The results show that H/16 × W/16 × 16C achieves the best performance across all metrics. The choice of H/16 × W/16 × 16C as the deepest resolution balances receptive field expansion with spatial detail preservation. While deeper representations (H/32 × W/32 × 32C) offer larger receptive fields, they risk losing fine spatial details critical for DOF extension, particularly at object boundaries and textured regions.

To further validate the design choice of module ordering, we conducted ablation experiments comparing two variants on the DPDD test set: (1) our proposed order with FEM followed by MsS (FEM → MsS), and (2) the reversed order with MsS followed by FEM (MsS → FEM). Both variants were trained with identical settings to ensure fair comparison. The results are presented in

Table 9. Ablation study on module ordering evaluated on the DPDD test set.

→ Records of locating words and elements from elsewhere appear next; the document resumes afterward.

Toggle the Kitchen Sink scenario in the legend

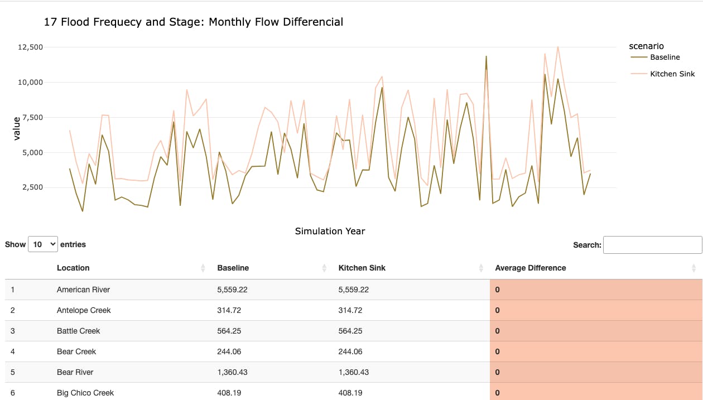pos(672,74)
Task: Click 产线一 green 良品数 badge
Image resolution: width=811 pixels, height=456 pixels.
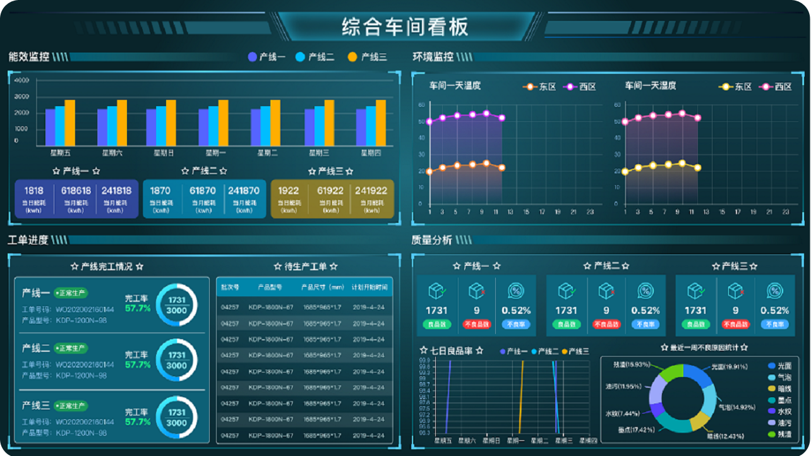Action: [436, 325]
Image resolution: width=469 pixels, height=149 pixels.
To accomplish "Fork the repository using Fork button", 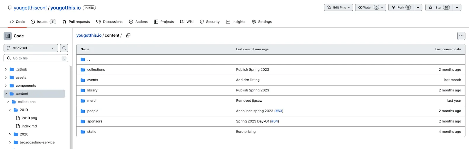I will click(400, 8).
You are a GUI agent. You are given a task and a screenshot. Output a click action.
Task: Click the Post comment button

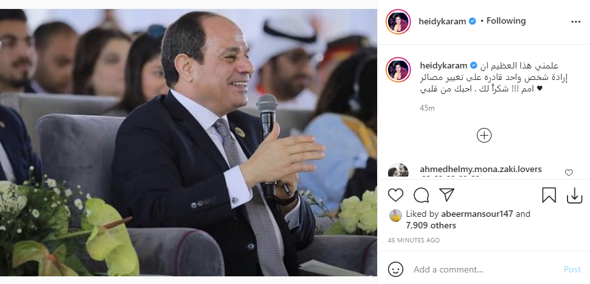572,270
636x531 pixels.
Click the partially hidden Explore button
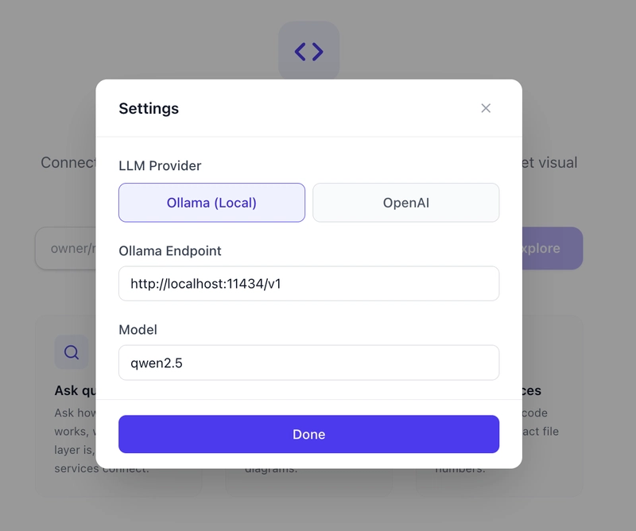coord(553,248)
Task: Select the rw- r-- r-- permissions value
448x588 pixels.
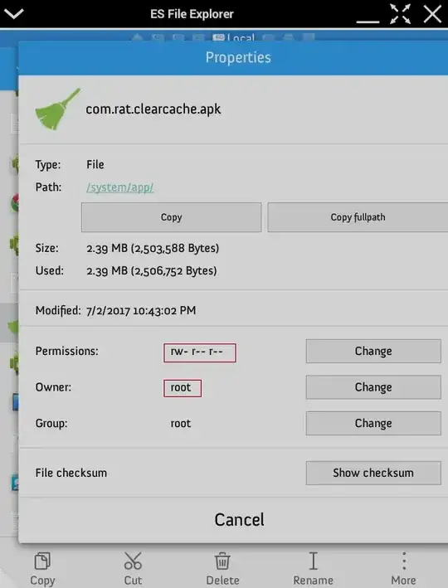Action: pyautogui.click(x=200, y=352)
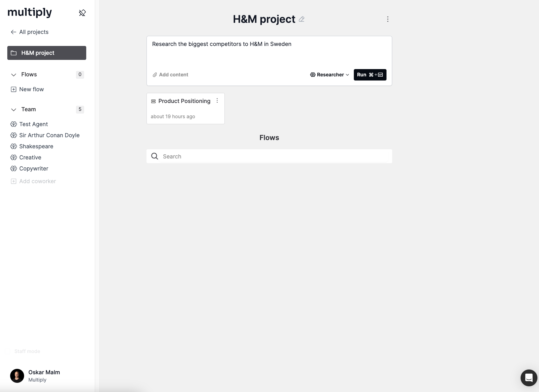Image resolution: width=539 pixels, height=392 pixels.
Task: Select Sir Arthur Conan Doyle agent
Action: pyautogui.click(x=49, y=135)
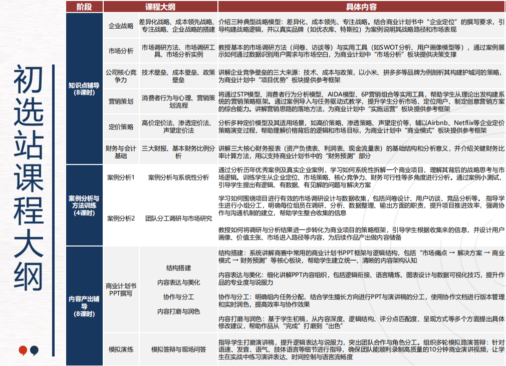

Deepest Resolution	PSNR↑	SSIM↑	LPIPS↓
MsS → FEM	26.7824	0.8430	0.1587
FEM → MsS (Ours)	26.9816	0.8461	0.1375

.

The experimental results demonstrate that placing FEM before MsS achieves better performance across all metrics. This confirms that enriching features with multi-scale contextual information before self-attention is beneficial for DOF-E tasks, as it provides stronger structural cues for the subsequent attention mechanism.

4.6. Sensitivity Analysis and Robustness

To evaluate the robustness of the SDENet, we conducted a sensitivity analysis on key hyperparameters. Regarding the window size in the DS-MSA module, we observed that a 7 × 7 window provides the best trade-off; smaller windows limit the receptive field, while larger ones increase computational cost without significant gain. For attention heads, a multi-head configuration (e.g., 4 or 8 heads) was found to be more stable than a single-head setup as it allows the model to attend to different feature subspaces simultaneously. In terms of loss weighting, the combination of MS-SSIM and L1 loss ensures both structural consistency and pixel-level accuracy; varying the weight of MS-SSIM within a reasonable range (0.6 to 0.9) showed minimal impact on the final PSNR, demonstrating the stability of our loss formulation. These results indicate that our method is robust to parameter variations and generalizes well across different imaging scenarios.

5. Conclusions

This paper proposes a single-image depth-of-field extension (DOF-E) network, which enables the restoration of out-of-focus blur induced by factors such as imaging device imperfections. Leveraging the Multi-scale Self-attention (MsS) Transformer and Feature Enhancement Module (FEM), the network optimizes feature fusion across all scales—thereby expanding the depth-of-field freedom for single images, including microscopic imagery. The algorithm specifically addresses two critical limitations in existing approaches: the prohibitive cost and design complexity of hardware-based single-image DOF-E solutions, and the inherent challenges of data acquisition and registration fusion in multi-image fusion frameworks. Extensive experimental validations demonstrate that this method outperforms state-of-the-art deblurring and defocus deblurring algorithms, delivering superior robustness and DOF-E performance across both public datasets and realistic scenarios.